Records excerpted from a collection:

»»

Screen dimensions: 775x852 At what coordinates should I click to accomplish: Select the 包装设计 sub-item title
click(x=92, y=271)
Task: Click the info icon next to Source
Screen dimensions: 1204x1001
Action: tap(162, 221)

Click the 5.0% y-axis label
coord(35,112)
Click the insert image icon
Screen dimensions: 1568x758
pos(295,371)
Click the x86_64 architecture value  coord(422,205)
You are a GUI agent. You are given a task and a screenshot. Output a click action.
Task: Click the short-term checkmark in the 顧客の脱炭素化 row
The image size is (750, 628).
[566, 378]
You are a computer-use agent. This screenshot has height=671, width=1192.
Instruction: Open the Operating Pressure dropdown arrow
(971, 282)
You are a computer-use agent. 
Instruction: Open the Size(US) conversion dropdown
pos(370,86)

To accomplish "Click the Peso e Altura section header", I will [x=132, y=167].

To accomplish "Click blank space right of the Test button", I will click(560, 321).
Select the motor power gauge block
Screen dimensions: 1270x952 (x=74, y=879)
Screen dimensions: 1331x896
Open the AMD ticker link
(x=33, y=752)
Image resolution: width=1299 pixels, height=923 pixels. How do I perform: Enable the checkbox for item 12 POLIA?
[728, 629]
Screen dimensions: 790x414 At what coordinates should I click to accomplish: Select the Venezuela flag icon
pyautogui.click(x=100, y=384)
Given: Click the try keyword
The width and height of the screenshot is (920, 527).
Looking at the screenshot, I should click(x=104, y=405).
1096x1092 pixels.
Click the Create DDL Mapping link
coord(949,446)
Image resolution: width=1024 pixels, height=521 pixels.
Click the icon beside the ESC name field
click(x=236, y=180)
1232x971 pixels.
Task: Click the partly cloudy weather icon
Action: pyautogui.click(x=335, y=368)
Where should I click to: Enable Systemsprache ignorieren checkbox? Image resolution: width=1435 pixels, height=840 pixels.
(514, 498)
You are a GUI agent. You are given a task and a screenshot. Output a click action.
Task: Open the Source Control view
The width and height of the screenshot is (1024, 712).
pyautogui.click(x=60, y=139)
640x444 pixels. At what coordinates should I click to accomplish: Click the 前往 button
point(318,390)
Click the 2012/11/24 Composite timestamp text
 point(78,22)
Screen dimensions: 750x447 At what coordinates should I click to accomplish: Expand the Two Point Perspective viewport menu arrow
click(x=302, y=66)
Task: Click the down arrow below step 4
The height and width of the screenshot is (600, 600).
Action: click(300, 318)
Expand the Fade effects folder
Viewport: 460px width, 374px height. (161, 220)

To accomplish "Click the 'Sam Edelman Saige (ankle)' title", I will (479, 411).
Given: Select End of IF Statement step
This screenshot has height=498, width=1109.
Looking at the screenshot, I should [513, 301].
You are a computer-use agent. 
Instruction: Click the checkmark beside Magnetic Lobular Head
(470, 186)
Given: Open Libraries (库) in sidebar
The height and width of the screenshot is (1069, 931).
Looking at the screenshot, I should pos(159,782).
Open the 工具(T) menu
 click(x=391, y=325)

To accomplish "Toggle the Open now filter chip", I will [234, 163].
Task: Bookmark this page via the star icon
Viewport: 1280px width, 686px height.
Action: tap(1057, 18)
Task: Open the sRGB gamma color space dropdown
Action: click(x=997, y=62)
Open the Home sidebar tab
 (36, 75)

««

Every line above should be transcribed exactly.

→ Your solution
Screen dimensions: 775x852 At what coordinates should I click to accomplish: Select the 包装设计 sub-item title
click(x=92, y=271)
Task: Click the info icon next to Source
Screen dimensions: 1204x1001
Action: tap(162, 221)

Click the 5.0% y-axis label
coord(35,112)
Click the insert image icon
Screen dimensions: 1568x758
pos(295,371)
Click the x86_64 architecture value  coord(422,205)
You are a GUI agent. You are given a task and a screenshot. Output a click action.
Task: Click the short-term checkmark in the 顧客の脱炭素化 row
The image size is (750, 628).
[566, 378]
You are a computer-use agent. This screenshot has height=671, width=1192.
Instruction: Open the Operating Pressure dropdown arrow
(971, 282)
You are a computer-use agent. 
Instruction: Open the Size(US) conversion dropdown
pos(370,86)

To accomplish "Click the Peso e Altura section header", I will [x=132, y=167].

To accomplish "Click blank space right of the Test button", I will click(560, 321).
Select the motor power gauge block
Screen dimensions: 1270x952 (x=74, y=879)
Screen dimensions: 1331x896
Open the AMD ticker link
(x=33, y=752)
Image resolution: width=1299 pixels, height=923 pixels. How do I perform: Enable the checkbox for item 12 POLIA?
[728, 629]
Screen dimensions: 790x414 At what coordinates should I click to accomplish: Select the Venezuela flag icon
pyautogui.click(x=100, y=384)
Given: Click the try keyword
The width and height of the screenshot is (920, 527).
Looking at the screenshot, I should click(x=104, y=405).
1096x1092 pixels.
Click the Create DDL Mapping link
coord(949,446)
Image resolution: width=1024 pixels, height=521 pixels.
Click the icon beside the ESC name field
click(x=236, y=180)
1232x971 pixels.
Task: Click the partly cloudy weather icon
Action: pyautogui.click(x=335, y=368)
Where should I click to: Enable Systemsprache ignorieren checkbox? Image resolution: width=1435 pixels, height=840 pixels.
(514, 498)
You are a GUI agent. You are given a task and a screenshot. Output a click action.
Task: Open the Source Control view
The width and height of the screenshot is (1024, 712).
pyautogui.click(x=60, y=139)
640x444 pixels. At what coordinates should I click to accomplish: Click the 前往 button
point(318,390)
Click the 2012/11/24 Composite timestamp text
 point(78,22)
Screen dimensions: 750x447 At what coordinates should I click to accomplish: Expand the Two Point Perspective viewport menu arrow
click(x=302, y=66)
Task: Click the down arrow below step 4
The height and width of the screenshot is (600, 600).
Action: click(300, 318)
Expand the Fade effects folder
Viewport: 460px width, 374px height. (161, 220)

To accomplish "Click the 'Sam Edelman Saige (ankle)' title", I will (479, 411).
Given: Select End of IF Statement step
This screenshot has height=498, width=1109.
Looking at the screenshot, I should [513, 301].
You are a computer-use agent. 
Instruction: Click the checkmark beside Magnetic Lobular Head
(470, 186)
Given: Open Libraries (库) in sidebar
The height and width of the screenshot is (1069, 931).
Looking at the screenshot, I should pos(159,782).
Open the 工具(T) menu
 click(x=391, y=325)

To accomplish "Toggle the Open now filter chip", I will [234, 163].
Task: Bookmark this page via the star icon
Viewport: 1280px width, 686px height.
Action: tap(1057, 18)
Task: Open the sRGB gamma color space dropdown
Action: click(x=997, y=62)
Open the Home sidebar tab
 (36, 75)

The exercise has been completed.